Today’s Google doodle celebrates the 175th birthday of Ida Lewis, a native Newport lighthouse keeper who was hailed as “America’s Bravest Woman” for the numerous lives she saved from drowning.
As the owner of the Lime Rock Lighthouse, Ida Lewis made her first save at the age of 12 and continued braving into the Newport harbor’s cold waters to save drowning men and women well into her sixties.
Ida Lewis is one of the most famous people to have ever served in the Coast Guard or in the case, the U.S. Lighthouse Service, one of the Coast Guard’s predecessors. She gained national notoriety during a time when most women in the United States were not in the professional workforce nor on the national stage. She overcame the biases of the time, through skill and professional ability, to become the official keeper of the Lime Rock Light Station, a position she held until her death.

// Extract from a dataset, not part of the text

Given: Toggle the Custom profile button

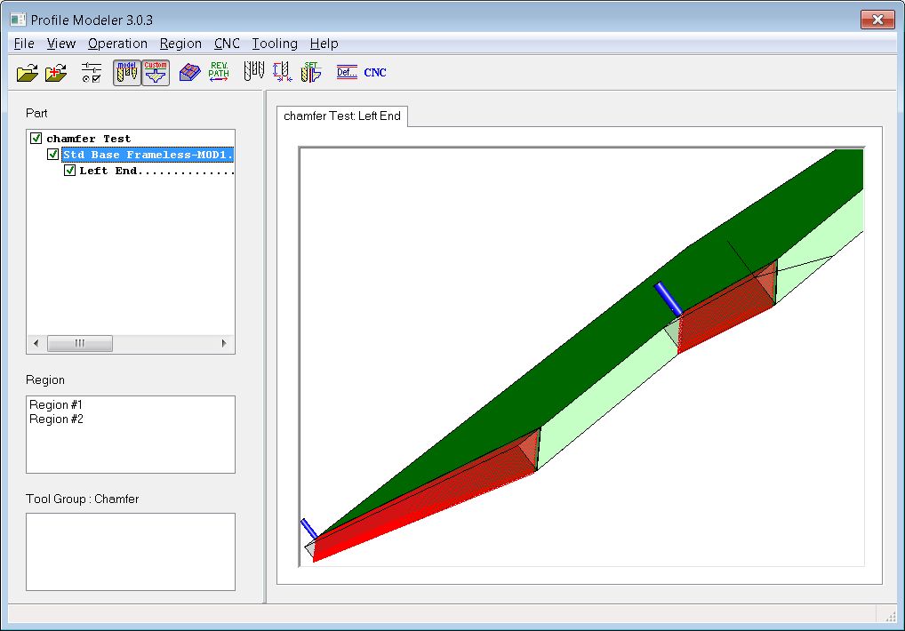Looking at the screenshot, I should [x=156, y=73].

She met a president, Ulysses S. Grant, a Vice-President, Schuyler Colfax, made the cover of Harper’s Weekly, a national publication, in 1869, was featured in stories in Putnam’s Magazine and The New York Tribune, and received accolades and awards from around the country. Surprisingly, most of the attention was not due to her first-rate skills and abilities as a lightkeeper but rather for her abilities as a life-saver. In fact, she was known as “The Bravest Woman in America,” a title bestowed upon her by the Society of the American Cross of Honor. Light keepers were frequently asked to risk their lives to saved the shipwrecked or others in danger of drowning and Ida Lewis did just that countless times and received the nation’s highest award for lifesaving. She was an expert small boat handler and was quite skilled with oars. Indeed, she could “row a boat faster than any man in Newport.”